Relationship between Gut microbiome and brain volumes among Japanese MenOriginal paper
What was studied?
This study examined whether the gut microbiome is related to brain structure in apparently healthy adults. The researchers used 16S ribosomal RNA gene sequencing of stool samples to characterize gut microbiome composition and diversity. They paired this with brain magnetic resonance imaging and automated voxel-based morphometry to measure brain volumes, including gray matter and white matter. Statistical methods included principal coordinate analysis, linear discriminant analysis, and multivariable linear regression to test associations between microbiome measures and brain volume.
Who was studied?
The study population was 623 Japanese men drawn from the Shiga Epidemiological Study on Subclinical Atherosclerosis (SESSA), a population-based cross-sectional cohort. Stool samples were collected during the study's follow-up stage, and participants had a mean age of 68.0 years (SD 8.0), ranging from 46 to 83 years. All participants underwent brain MRI as part of the same assessment.

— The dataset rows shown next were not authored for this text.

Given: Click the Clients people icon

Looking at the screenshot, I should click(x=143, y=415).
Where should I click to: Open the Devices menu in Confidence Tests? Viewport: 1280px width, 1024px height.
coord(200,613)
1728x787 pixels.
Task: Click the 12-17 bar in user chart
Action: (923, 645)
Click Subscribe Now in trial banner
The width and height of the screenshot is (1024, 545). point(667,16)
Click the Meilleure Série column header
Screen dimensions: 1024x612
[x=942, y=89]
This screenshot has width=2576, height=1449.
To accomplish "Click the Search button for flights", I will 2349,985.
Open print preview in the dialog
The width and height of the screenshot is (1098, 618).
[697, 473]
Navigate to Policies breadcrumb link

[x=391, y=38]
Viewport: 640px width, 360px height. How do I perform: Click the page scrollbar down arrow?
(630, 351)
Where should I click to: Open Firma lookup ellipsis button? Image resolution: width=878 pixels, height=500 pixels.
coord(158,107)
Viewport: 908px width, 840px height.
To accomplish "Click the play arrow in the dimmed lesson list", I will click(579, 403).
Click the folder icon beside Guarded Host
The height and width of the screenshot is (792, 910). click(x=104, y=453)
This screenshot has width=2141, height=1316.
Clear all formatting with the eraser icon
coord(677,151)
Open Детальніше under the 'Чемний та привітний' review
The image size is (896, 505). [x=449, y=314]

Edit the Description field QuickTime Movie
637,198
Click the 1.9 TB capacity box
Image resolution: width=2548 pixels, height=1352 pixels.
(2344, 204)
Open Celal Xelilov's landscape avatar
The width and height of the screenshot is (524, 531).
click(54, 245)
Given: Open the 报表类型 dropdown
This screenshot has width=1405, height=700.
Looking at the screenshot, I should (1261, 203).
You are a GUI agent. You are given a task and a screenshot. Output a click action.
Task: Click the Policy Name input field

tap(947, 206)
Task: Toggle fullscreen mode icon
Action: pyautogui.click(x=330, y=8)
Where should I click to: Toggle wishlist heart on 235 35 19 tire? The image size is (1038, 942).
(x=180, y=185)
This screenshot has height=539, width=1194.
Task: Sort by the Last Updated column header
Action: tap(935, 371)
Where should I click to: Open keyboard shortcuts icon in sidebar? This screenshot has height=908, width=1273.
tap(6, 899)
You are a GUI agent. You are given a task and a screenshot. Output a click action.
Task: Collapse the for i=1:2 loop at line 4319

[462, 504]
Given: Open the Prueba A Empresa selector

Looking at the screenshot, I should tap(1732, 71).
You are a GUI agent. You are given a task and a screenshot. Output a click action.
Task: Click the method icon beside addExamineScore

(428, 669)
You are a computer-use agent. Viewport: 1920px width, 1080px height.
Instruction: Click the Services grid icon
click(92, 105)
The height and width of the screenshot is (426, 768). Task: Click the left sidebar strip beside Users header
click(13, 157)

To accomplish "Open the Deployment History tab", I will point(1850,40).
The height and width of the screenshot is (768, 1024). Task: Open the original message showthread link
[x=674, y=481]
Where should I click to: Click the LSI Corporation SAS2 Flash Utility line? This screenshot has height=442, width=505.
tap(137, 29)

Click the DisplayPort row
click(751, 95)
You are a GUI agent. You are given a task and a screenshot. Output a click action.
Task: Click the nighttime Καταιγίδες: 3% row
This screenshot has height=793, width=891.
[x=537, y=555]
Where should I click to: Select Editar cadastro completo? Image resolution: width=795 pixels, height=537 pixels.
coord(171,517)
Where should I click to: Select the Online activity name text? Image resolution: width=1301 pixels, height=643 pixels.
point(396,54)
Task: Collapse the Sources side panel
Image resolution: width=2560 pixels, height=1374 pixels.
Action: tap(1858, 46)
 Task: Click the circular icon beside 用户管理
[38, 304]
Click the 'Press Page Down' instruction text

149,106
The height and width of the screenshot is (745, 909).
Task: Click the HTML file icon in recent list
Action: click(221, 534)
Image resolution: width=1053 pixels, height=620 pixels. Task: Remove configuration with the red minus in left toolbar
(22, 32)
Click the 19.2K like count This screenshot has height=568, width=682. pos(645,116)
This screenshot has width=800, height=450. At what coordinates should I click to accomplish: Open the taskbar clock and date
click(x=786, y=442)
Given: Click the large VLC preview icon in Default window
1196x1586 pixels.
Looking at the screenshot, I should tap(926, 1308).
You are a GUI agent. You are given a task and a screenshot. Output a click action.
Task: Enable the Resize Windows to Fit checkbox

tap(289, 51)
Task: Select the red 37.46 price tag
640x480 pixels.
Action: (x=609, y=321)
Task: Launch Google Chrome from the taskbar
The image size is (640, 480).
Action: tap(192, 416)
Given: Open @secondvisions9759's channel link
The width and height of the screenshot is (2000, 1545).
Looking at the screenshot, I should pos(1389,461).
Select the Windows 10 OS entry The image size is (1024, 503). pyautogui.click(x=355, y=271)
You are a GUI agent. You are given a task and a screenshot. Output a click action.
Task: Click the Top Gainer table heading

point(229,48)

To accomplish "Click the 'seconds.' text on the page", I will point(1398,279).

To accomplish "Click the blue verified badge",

What were the most important findings?
After adjusting for age and total intracranial volume, gray matter volume showed a positive association with alpha diversity, specifically the Shannon index richness, at a q-value below 0.01. However, this association was no longer significant once the analysis further adjusted for body mass index, physical activity, smoking, drinking, and hypertension. Beta diversity, measured using weighted UniFrac distances via principal coordinate analysis, showed differences related to white matter volume, though the abstract text describing this result is incomplete. This pattern of the abstract is not about Christensenellaceae, Christensenella, leanness, BMI-associated taxa, or heritability; the study centers instead on gut microbiome diversity and brain morphometry.
What are the greatest implications of this study?
The findings suggest that in generally healthy older men, any apparent link between gut microbial diversity and gray matter volume may largely reflect shared lifestyle and metabolic factors such as body mass index, physical activity, smoking, drinking, and hypertension rather than a direct, independent relationship. This underscores the importance of adjusting for lifestyle and cardiometabolic confounders when studying gut-brain associations in human populations. The results also support continued investigation of beta diversity and white matter relationships as a potentially distinct avenue linking the gut microbiome to brain structure. Overall, the study adds population-based human evidence to a field previously dominated by animal models and specific patient populations.